Being able to discuss how to use different methods for receiving or handing off work helps demonstrate you understand your part in the larger team workflow and how you can individually make the project more successful. You don’t have to have all the answers, just an understanding of what you can provide and how you collaborate with different roles on your team. Painting a clear picture of where your role will start and end can help reduce ambiguity with your interviewer and showcase your interests and specific areas of expertise.
Knowledge is everywhere.
"But Ryan, what about education versus experience?"
When looking at education versus experience, there are typically two extremes. The first includes amazingly talented people who didn’t do the traditional college track with stellar work examples but have knowledge gaps. The second are amazingly talented people with advanced degrees and a vast knowledge base who have little to no actual work experience or portfolio pieces. Which do interviewers prefer? It depends.
Does the team composition allow for hands-on mentoring and junior roles, or does the team need someone who can contribute strongly when they walk in the door? What level of maturity has UX reached in the organization you’re applying to? Do they need someone to help define their offerings and handle defining your team’s UX process?

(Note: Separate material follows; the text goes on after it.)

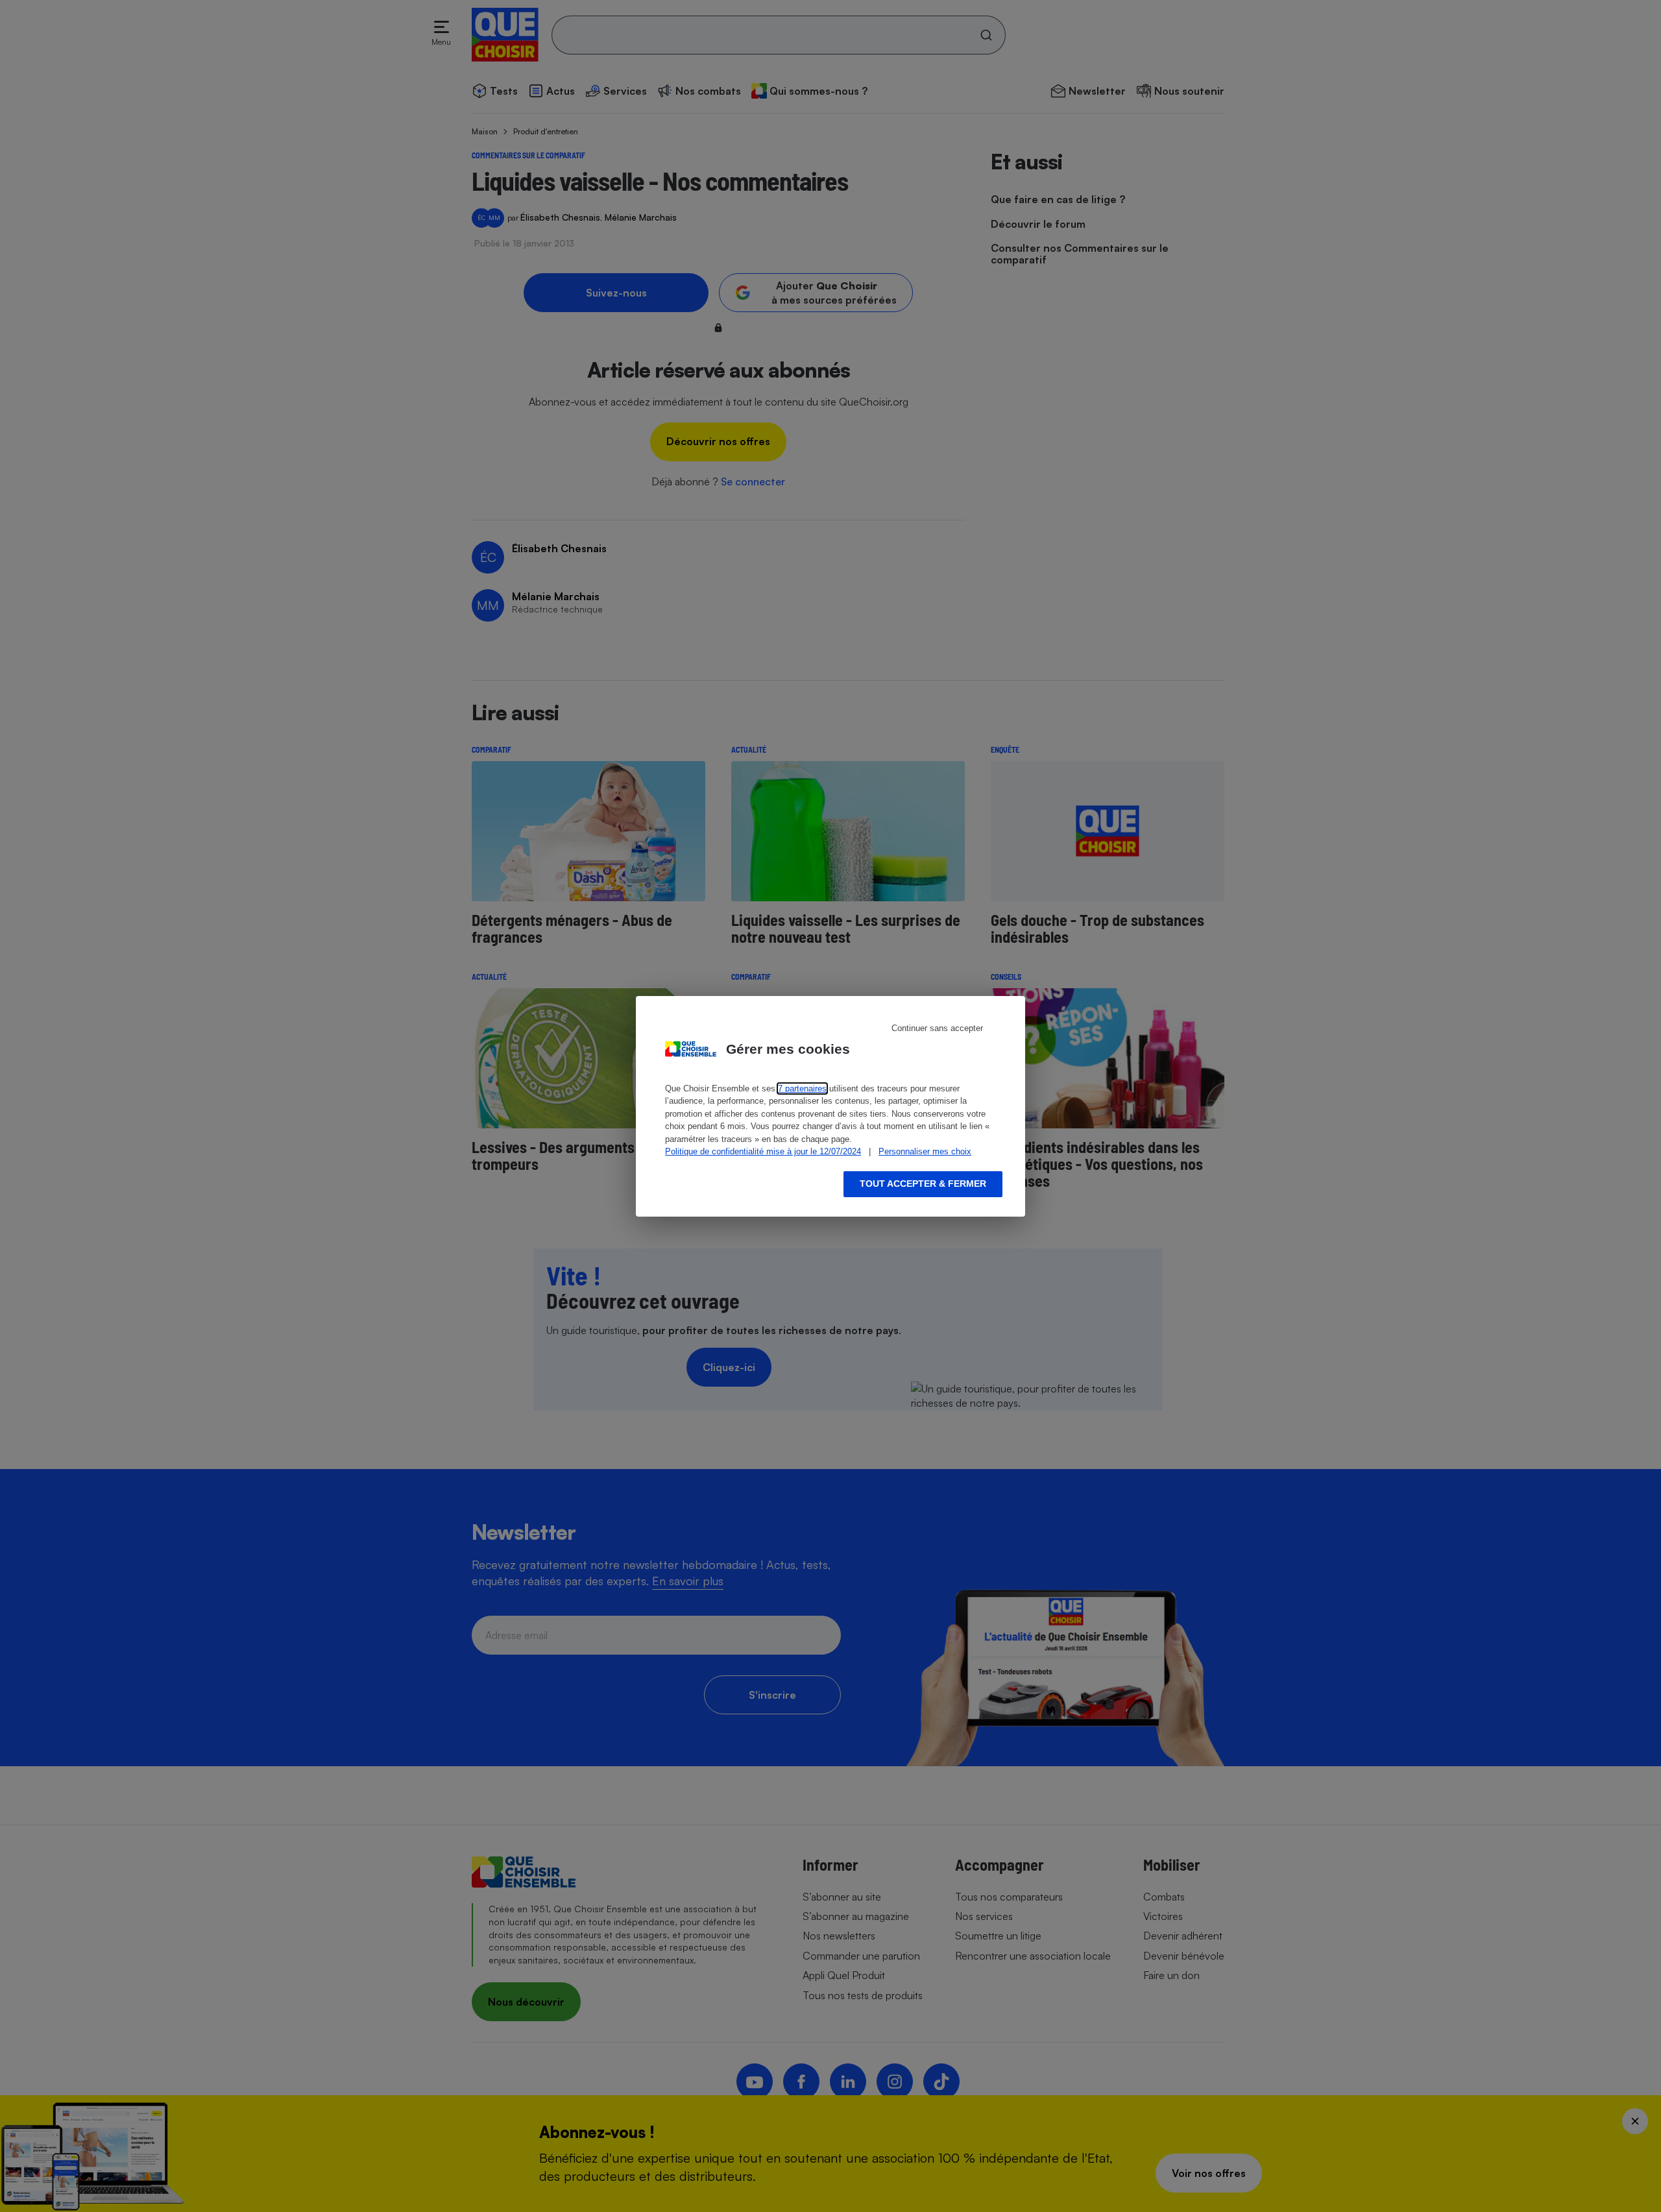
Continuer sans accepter (937, 1028)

Understanding the makeup of the team — both the level and what’s expected of the position — will help you present yourself and your background in a way that will show interviewer whichever experience you have as a match, instead of a miss.
Invest in some sweat equity.
I meet a lot of eager people looking to break into UX who are currently working in another field. They often ask how they can build a portfolio of work when their current role doesn't offer any opportunities. Unfortunately, the answer is extra hours, weekends and cheap or unpaid work.
I interviewed a candidate once who blew us away with her initial attempt at a portfolio because she decided to volunteer to improve her favorite restaurant's website. She interviewed customers, made personas, did card sorting and created some wireframes showing how the website could be improved (for free). Granted, I'm sure she got a free waffle or two out of the deal, but her passion for generating her own opportunities to do some basic UX work spoke volumes about her desire to break into the industry and helped showcase her workflow.
Technology is a privilege, not a right.
UX practitioners have long demanded a seat at the technology table, and today we're starting to be able to cash in those coveted RSVPs. This means you must own the responsibility of learning how to design for a specific technology (native, hybrid, responsive, etc.) and how your design decisions will impact the development and usability/accessibility of your product.
If you don't know something, ask. Partner with your development team, research or take a workshop. There’s never been a more exciting time for someone in UX to get involved with cutting-edge technology opportunities. Being able to speak to why your concepts and design decisions align with the platform will pay dividends in your interview and your career.
Show empathy, empathy and more empathy.
For your users, for your stakeholders, for your development team. The difference between a good interview and a great interview? Showing empathy toward the different challenges each role on a project team will encounter.
Did your research uncover a need to pivot away from a strongly held belief from a stakeholder? Are your users struggling with a confusing interface preventing them from doing their tasks quickly? Are your design changes going to impact the development team by causing a lot of rework?
Being in UX is similar to being in politics, and it's important to know how to build advocates along the way. Helping your team understand what you do, why you do it and how it improves the overall product is good. Understanding those same answers for the rest of your team is better.
Interviewing can be stressful, but don’t worry, using these tips should help you stand out among the crowd and provide a framework for a thorough conversation.